**Passage provided:**
········
MCP Servers
What is MCP?
The Model Context Protocol (MCP) is an open standard that lets AI assistants connect to external tools and data sources. Think of MCP servers as plugins — they give Claude access to databases, APIs, documentation, and more.
Conare makes MCP management visual and painless.
Adding a Server
One-Paste Setup
Most MCP providers give you a command like:
claude mcp add context7 -- npx -y @context7/mcp
In Conare, open the MCP Panel, click Add Server, and paste that command directly. Conare parses it automatically:
- Server name →
context7 - Transport →
stdio(default) - Command →
npx - Args →
-y @context7/mcp - Flags →
--env,--header,--scopeall supported
Click Add and you're done. No JSON editing, no config files.
Manual Setup
For advanced use cases, the Add modal also has fields for:
- Transport type —
stdio(local process),sse(Server-Sent Events),http - Environment variables — key-value pairs passed to the server process
- Scope —
local(project only),project(workspace),user(global)
Server Health
Every server shows a real-time status indicator:
| Status | Icon | Meaning |
|---|---|---|
| Healthy | Server connected, tools available | |
| Needs Auth | OAuth required — click to authorize | |
| Error | Connection failed — check config | |
| Unknown | Not yet checked |
Hover over any server to see detailed status information.
········
**Data under study:**
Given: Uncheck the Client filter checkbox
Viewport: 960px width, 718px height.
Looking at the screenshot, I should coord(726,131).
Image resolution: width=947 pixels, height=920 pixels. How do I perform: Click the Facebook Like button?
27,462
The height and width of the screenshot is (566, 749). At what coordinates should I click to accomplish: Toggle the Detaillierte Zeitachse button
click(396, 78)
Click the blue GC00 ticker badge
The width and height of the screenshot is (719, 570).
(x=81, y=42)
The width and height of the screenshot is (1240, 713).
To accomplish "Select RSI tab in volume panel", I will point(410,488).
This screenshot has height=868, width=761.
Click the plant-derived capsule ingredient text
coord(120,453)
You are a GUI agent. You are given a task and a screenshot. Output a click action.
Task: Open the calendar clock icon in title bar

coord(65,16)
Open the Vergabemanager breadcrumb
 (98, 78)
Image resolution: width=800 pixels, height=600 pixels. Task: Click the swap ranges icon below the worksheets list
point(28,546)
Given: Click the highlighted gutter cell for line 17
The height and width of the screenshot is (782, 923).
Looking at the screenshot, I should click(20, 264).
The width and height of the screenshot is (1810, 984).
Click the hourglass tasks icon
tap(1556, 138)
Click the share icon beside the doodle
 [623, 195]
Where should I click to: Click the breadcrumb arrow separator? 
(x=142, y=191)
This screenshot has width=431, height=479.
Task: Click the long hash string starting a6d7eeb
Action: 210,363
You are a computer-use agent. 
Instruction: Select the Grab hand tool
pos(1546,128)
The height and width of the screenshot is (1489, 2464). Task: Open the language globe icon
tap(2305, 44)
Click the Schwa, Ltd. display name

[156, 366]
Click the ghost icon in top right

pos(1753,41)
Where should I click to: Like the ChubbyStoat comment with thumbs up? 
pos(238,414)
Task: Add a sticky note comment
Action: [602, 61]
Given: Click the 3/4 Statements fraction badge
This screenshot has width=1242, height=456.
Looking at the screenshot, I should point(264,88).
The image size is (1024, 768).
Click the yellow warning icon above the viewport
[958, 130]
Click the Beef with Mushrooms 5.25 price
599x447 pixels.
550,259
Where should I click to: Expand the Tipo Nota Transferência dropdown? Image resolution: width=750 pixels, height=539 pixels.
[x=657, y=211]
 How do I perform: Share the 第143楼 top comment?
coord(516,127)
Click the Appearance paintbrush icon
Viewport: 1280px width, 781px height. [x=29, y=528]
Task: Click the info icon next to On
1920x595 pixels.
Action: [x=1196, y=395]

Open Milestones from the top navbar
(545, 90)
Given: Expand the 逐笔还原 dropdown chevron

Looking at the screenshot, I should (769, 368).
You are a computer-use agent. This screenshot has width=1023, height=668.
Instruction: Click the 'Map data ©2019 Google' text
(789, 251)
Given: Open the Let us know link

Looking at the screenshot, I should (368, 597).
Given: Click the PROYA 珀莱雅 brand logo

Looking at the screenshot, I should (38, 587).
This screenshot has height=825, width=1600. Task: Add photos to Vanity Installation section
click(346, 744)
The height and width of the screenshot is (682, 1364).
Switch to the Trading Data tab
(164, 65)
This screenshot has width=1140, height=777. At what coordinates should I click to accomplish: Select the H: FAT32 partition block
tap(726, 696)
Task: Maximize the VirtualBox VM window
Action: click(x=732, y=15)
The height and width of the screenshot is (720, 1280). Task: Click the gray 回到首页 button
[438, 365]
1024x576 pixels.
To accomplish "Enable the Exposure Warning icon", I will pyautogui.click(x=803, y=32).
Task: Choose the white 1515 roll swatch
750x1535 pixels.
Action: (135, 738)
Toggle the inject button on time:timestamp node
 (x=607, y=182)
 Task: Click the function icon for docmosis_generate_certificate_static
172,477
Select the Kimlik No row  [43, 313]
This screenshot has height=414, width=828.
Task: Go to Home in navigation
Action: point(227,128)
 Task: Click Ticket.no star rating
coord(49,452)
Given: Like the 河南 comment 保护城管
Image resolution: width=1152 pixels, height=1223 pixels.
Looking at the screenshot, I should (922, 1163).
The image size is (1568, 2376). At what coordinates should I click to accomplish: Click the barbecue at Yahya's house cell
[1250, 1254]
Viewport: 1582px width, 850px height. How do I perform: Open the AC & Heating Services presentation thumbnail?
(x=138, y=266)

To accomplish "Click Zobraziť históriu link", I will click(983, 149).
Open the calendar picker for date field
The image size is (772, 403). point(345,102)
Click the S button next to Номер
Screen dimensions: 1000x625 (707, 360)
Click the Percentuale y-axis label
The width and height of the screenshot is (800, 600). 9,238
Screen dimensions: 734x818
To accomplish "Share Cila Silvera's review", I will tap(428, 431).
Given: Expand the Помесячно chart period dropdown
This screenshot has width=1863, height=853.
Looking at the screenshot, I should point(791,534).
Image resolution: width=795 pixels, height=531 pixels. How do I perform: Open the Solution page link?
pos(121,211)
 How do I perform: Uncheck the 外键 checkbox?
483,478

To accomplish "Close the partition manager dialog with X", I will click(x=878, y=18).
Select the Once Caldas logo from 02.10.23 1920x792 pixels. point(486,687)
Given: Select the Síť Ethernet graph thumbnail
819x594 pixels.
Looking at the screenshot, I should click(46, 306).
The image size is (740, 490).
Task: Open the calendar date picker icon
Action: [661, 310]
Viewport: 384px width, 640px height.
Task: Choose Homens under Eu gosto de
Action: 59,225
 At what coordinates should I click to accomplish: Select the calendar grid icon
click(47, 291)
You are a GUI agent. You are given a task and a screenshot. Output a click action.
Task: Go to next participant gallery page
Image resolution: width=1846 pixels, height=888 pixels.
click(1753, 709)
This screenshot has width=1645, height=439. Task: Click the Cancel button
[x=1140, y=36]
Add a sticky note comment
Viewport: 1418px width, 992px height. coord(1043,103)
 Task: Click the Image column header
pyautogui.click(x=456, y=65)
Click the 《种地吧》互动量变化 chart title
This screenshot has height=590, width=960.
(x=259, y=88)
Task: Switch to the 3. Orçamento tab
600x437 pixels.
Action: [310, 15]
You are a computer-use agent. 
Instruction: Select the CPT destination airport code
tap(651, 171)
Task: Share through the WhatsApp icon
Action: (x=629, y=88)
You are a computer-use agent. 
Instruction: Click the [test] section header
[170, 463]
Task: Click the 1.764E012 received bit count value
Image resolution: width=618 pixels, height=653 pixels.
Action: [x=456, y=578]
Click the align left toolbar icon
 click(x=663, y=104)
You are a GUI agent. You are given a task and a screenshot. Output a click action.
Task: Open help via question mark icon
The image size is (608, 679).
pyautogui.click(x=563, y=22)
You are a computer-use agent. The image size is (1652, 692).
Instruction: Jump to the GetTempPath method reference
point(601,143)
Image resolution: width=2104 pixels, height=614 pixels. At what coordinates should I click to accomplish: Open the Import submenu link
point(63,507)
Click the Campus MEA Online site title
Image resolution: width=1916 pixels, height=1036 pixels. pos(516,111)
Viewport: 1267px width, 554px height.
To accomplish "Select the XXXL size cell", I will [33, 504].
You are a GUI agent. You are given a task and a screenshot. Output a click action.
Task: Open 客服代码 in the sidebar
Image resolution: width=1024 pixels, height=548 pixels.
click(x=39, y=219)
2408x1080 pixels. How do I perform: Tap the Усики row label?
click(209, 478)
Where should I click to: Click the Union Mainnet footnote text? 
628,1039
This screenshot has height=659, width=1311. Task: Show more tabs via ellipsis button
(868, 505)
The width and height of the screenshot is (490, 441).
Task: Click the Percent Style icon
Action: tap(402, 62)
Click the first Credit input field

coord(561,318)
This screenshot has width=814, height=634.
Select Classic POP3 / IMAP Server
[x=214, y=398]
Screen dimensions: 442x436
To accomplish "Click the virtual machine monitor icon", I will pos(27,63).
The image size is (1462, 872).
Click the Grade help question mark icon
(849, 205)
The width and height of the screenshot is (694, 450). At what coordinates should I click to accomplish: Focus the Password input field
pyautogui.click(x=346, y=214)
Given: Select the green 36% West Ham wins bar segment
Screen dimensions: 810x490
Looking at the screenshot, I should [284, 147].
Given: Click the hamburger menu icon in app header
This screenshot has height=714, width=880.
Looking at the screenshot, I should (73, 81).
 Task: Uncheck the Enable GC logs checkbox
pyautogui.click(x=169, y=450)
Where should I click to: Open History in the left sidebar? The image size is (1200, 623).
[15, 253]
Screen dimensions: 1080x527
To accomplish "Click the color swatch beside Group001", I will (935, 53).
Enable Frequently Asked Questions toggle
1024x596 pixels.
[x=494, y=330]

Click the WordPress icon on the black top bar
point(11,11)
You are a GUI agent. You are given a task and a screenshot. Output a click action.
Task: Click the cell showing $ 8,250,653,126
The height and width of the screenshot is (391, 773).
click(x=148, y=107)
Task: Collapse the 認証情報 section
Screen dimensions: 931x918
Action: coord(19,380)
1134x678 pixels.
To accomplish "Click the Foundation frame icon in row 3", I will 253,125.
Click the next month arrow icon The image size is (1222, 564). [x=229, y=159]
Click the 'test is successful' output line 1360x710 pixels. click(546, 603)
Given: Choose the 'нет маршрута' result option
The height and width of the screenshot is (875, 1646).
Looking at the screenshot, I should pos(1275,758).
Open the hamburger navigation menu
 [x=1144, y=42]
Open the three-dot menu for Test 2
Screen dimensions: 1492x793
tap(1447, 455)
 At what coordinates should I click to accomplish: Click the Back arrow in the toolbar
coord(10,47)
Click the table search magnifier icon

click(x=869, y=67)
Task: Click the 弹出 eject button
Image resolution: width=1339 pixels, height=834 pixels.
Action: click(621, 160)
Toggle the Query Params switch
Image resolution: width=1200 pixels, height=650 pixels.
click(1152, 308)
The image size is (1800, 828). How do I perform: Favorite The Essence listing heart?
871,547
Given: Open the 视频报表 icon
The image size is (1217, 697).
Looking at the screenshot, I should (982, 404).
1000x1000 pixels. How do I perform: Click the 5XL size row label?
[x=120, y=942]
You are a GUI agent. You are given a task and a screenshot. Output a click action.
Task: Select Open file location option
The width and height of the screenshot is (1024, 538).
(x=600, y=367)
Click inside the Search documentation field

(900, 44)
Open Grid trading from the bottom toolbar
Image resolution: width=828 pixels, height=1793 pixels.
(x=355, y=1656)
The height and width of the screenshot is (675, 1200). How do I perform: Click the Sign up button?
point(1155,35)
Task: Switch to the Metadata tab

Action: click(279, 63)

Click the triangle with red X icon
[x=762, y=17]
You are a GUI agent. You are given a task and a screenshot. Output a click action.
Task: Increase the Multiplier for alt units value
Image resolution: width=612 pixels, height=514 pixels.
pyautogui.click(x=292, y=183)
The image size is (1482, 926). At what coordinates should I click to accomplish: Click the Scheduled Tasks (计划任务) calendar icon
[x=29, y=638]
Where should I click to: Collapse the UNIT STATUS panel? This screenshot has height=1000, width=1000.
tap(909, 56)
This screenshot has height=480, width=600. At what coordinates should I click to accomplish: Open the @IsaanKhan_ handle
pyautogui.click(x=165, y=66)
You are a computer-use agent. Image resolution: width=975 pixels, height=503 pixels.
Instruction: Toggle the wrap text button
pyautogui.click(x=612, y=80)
········
**Your instructions:** Write the next part of the MCP servers text, starting after its last line. The material that comes after this text was taken from a different source.

**Output:**
OAuth Flow
Some MCP servers require authentication (GitHub, Notion, etc.). Conare handles the full OAuth 2.1 PKCE flow:
Click the auth button
On a server showing "Needs Auth", click the key icon.
Authorize in your browser
Conare opens your browser to the OAuth provider's authorization page. A local callback server spins up automatically.
Token saved automatically
After you approve, the token is captured and injected into Claude Code's config. The server status flips to "Healthy".
Token Cost Tracking
Each MCP server adds tools to Claude's context window, which costs tokens. Conare shows the exact token count per server — not just the number of tools, but the actual context window impact.
This appears in the server details modal alongside:
- List of available tools with descriptions
- Server transport type and config
- Enable/disable toggle
Managing Servers
- Enable/Disable — Checkbox toggle per server. Disabled servers use zero tokens.
- Delete — Hover to reveal the trash button. Confirmation modal prevents accidents.
- Scope visibility — Servers show their scope (local/project/user) so you know what's project-specific vs global.
Supported Transports
| Transport | Use Case | Example |
|---|---|---|
| stdio | Local CLI tools, npm packages | npx @context7/mcp |
| SSE | Remote servers with streaming | https://mcp.example.com/sse |
| HTTP | REST-based MCP endpoints | https://api.example.com/mcp |
Most community MCP servers use stdio transport. Remote servers typically use SSE or HTTP.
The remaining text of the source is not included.